- [Task to carry out] The records are to be reproduced verbatim.

- [Exercise materials]

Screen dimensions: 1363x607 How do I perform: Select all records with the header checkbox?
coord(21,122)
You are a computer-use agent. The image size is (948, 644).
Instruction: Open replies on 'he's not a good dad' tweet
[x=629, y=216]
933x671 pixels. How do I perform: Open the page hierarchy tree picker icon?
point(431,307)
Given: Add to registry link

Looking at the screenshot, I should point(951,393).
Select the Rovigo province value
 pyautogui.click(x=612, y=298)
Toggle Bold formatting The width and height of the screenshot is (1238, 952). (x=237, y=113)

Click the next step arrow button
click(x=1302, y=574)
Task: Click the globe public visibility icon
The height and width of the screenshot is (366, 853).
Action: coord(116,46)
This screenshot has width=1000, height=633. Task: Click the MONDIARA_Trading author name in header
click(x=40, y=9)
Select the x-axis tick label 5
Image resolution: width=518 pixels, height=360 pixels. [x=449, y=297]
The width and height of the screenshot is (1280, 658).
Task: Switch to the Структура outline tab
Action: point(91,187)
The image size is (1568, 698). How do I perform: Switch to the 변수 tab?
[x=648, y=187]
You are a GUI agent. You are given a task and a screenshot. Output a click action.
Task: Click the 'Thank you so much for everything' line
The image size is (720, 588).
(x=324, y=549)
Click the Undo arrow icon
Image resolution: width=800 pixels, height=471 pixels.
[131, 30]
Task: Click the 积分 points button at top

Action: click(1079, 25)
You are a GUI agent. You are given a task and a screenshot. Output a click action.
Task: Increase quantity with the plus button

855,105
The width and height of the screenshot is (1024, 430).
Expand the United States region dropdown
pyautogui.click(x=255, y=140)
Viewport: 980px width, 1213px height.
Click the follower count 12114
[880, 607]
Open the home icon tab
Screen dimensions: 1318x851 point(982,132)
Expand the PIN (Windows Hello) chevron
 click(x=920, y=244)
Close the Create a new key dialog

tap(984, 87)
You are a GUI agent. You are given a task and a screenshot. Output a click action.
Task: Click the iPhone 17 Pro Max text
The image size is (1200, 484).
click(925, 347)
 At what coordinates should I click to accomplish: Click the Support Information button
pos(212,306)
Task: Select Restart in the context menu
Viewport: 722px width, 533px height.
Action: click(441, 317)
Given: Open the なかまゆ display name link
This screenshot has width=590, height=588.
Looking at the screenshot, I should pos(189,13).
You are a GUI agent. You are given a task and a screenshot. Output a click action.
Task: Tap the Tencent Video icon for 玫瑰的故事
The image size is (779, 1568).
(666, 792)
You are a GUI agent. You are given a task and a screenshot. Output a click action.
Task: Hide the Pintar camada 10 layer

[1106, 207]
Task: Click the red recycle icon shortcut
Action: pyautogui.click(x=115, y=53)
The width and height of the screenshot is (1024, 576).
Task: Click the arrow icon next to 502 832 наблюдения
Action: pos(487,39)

- [Written response]
Screen dimensions: 1363x607 How do I perform: Select all records with the header checkbox?
coord(21,122)
You are a computer-use agent. The image size is (948, 644).
Instruction: Open replies on 'he's not a good dad' tweet
[x=629, y=216]
933x671 pixels. How do I perform: Open the page hierarchy tree picker icon?
point(431,307)
Given: Add to registry link

Looking at the screenshot, I should point(951,393).
Select the Rovigo province value
 pyautogui.click(x=612, y=298)
Toggle Bold formatting The width and height of the screenshot is (1238, 952). (x=237, y=113)

Click the next step arrow button
click(x=1302, y=574)
Task: Click the globe public visibility icon
The height and width of the screenshot is (366, 853).
Action: coord(116,46)
This screenshot has width=1000, height=633. Task: Click the MONDIARA_Trading author name in header
click(x=40, y=9)
Select the x-axis tick label 5
Image resolution: width=518 pixels, height=360 pixels. [x=449, y=297]
The width and height of the screenshot is (1280, 658).
Task: Switch to the Структура outline tab
Action: point(91,187)
The image size is (1568, 698). How do I perform: Switch to the 변수 tab?
[x=648, y=187]
You are a GUI agent. You are given a task and a screenshot. Output a click action.
Task: Click the 'Thank you so much for everything' line
The image size is (720, 588).
(x=324, y=549)
Click the Undo arrow icon
Image resolution: width=800 pixels, height=471 pixels.
[131, 30]
Task: Click the 积分 points button at top

Action: click(1079, 25)
You are a GUI agent. You are given a task and a screenshot. Output a click action.
Task: Increase quantity with the plus button

855,105
The width and height of the screenshot is (1024, 430).
Expand the United States region dropdown
pyautogui.click(x=255, y=140)
Viewport: 980px width, 1213px height.
Click the follower count 12114
[880, 607]
Open the home icon tab
Screen dimensions: 1318x851 point(982,132)
Expand the PIN (Windows Hello) chevron
 click(x=920, y=244)
Close the Create a new key dialog

tap(984, 87)
You are a GUI agent. You are given a task and a screenshot. Output a click action.
Task: Click the iPhone 17 Pro Max text
The image size is (1200, 484).
click(925, 347)
 At what coordinates should I click to accomplish: Click the Support Information button
pos(212,306)
Task: Select Restart in the context menu
Viewport: 722px width, 533px height.
Action: click(441, 317)
Given: Open the なかまゆ display name link
This screenshot has width=590, height=588.
Looking at the screenshot, I should pos(189,13).
You are a GUI agent. You are given a task and a screenshot. Output a click action.
Task: Tap the Tencent Video icon for 玫瑰的故事
The image size is (779, 1568).
(666, 792)
You are a GUI agent. You are given a task and a screenshot. Output a click action.
Task: Hide the Pintar camada 10 layer

[1106, 207]
Task: Click the red recycle icon shortcut
Action: pyautogui.click(x=115, y=53)
The width and height of the screenshot is (1024, 576).
Task: Click the arrow icon next to 502 832 наблюдения
Action: pos(487,39)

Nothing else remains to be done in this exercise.